● **What is required**
Start at the first record below and retype through the last, exactly.

● **Provided entries**
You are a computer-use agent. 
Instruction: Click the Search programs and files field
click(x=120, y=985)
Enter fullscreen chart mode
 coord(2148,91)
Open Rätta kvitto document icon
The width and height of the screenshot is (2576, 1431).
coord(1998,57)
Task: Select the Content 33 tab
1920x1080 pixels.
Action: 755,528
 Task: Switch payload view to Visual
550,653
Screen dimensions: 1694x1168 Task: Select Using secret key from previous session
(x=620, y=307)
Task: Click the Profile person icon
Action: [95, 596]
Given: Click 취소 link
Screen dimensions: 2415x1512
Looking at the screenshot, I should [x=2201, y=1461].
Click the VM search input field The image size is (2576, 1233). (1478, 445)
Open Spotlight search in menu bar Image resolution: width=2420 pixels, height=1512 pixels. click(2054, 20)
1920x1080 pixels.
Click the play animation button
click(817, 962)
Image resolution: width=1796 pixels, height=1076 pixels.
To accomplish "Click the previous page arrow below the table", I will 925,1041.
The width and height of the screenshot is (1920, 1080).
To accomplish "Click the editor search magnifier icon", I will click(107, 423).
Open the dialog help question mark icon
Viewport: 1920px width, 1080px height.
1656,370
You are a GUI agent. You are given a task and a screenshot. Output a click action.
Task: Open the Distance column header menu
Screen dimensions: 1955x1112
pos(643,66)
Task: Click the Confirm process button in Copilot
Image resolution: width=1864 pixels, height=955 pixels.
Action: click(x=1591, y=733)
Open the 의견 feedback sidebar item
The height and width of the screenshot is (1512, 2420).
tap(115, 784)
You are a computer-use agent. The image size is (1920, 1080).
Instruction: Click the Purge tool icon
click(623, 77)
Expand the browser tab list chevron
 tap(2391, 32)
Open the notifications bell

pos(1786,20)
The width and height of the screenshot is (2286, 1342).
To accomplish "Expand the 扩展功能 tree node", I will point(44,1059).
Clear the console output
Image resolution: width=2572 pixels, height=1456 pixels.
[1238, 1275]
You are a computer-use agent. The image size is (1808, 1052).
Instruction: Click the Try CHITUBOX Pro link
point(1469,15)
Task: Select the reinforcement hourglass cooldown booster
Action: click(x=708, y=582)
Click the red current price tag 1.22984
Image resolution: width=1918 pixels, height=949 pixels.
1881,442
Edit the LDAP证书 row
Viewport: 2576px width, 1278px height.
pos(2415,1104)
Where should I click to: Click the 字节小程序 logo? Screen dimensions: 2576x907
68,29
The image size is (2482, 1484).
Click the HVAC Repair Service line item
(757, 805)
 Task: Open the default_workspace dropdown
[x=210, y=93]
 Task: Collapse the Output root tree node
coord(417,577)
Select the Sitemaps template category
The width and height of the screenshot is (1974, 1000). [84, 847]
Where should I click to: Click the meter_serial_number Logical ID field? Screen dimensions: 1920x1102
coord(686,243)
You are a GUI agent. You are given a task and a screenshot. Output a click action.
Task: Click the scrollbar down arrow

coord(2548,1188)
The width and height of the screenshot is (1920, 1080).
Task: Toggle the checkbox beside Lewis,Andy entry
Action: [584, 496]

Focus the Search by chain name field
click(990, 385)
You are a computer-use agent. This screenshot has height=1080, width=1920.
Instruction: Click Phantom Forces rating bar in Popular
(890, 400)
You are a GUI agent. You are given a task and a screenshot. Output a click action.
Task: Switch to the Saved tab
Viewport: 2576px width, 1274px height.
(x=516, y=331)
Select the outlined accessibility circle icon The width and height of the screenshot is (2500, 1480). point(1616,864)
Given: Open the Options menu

● **Response area**
You are a computer-use agent. 
Instruction: Click the Search programs and files field
click(x=120, y=985)
Enter fullscreen chart mode
 coord(2148,91)
Open Rätta kvitto document icon
The width and height of the screenshot is (2576, 1431).
coord(1998,57)
Task: Select the Content 33 tab
1920x1080 pixels.
Action: 755,528
 Task: Switch payload view to Visual
550,653
Screen dimensions: 1694x1168 Task: Select Using secret key from previous session
(x=620, y=307)
Task: Click the Profile person icon
Action: [95, 596]
Given: Click 취소 link
Screen dimensions: 2415x1512
Looking at the screenshot, I should [x=2201, y=1461].
Click the VM search input field The image size is (2576, 1233). (1478, 445)
Open Spotlight search in menu bar Image resolution: width=2420 pixels, height=1512 pixels. click(2054, 20)
1920x1080 pixels.
Click the play animation button
click(817, 962)
Image resolution: width=1796 pixels, height=1076 pixels.
To accomplish "Click the previous page arrow below the table", I will 925,1041.
The width and height of the screenshot is (1920, 1080).
To accomplish "Click the editor search magnifier icon", I will click(107, 423).
Open the dialog help question mark icon
Viewport: 1920px width, 1080px height.
1656,370
You are a GUI agent. You are given a task and a screenshot. Output a click action.
Task: Open the Distance column header menu
Screen dimensions: 1955x1112
pos(643,66)
Task: Click the Confirm process button in Copilot
Image resolution: width=1864 pixels, height=955 pixels.
Action: click(x=1591, y=733)
Open the 의견 feedback sidebar item
The height and width of the screenshot is (1512, 2420).
tap(115, 784)
You are a computer-use agent. The image size is (1920, 1080).
Instruction: Click the Purge tool icon
click(623, 77)
Expand the browser tab list chevron
 tap(2391, 32)
Open the notifications bell

pos(1786,20)
The width and height of the screenshot is (2286, 1342).
To accomplish "Expand the 扩展功能 tree node", I will point(44,1059).
Clear the console output
Image resolution: width=2572 pixels, height=1456 pixels.
[1238, 1275]
You are a computer-use agent. The image size is (1808, 1052).
Instruction: Click the Try CHITUBOX Pro link
point(1469,15)
Task: Select the reinforcement hourglass cooldown booster
Action: click(x=708, y=582)
Click the red current price tag 1.22984
Image resolution: width=1918 pixels, height=949 pixels.
1881,442
Edit the LDAP证书 row
Viewport: 2576px width, 1278px height.
pos(2415,1104)
Where should I click to: Click the 字节小程序 logo? Screen dimensions: 2576x907
68,29
The image size is (2482, 1484).
Click the HVAC Repair Service line item
(757, 805)
 Task: Open the default_workspace dropdown
[x=210, y=93]
 Task: Collapse the Output root tree node
coord(417,577)
Select the Sitemaps template category
The width and height of the screenshot is (1974, 1000). [84, 847]
Where should I click to: Click the meter_serial_number Logical ID field? Screen dimensions: 1920x1102
coord(686,243)
You are a GUI agent. You are given a task and a screenshot. Output a click action.
Task: Click the scrollbar down arrow

coord(2548,1188)
The width and height of the screenshot is (1920, 1080).
Task: Toggle the checkbox beside Lewis,Andy entry
Action: [584, 496]

Focus the Search by chain name field
click(990, 385)
You are a computer-use agent. This screenshot has height=1080, width=1920.
Instruction: Click Phantom Forces rating bar in Popular
(890, 400)
You are a GUI agent. You are given a task and a screenshot. Output a click action.
Task: Switch to the Saved tab
Viewport: 2576px width, 1274px height.
(x=516, y=331)
Select the outlined accessibility circle icon The width and height of the screenshot is (2500, 1480). point(1616,864)
Given: Open the Options menu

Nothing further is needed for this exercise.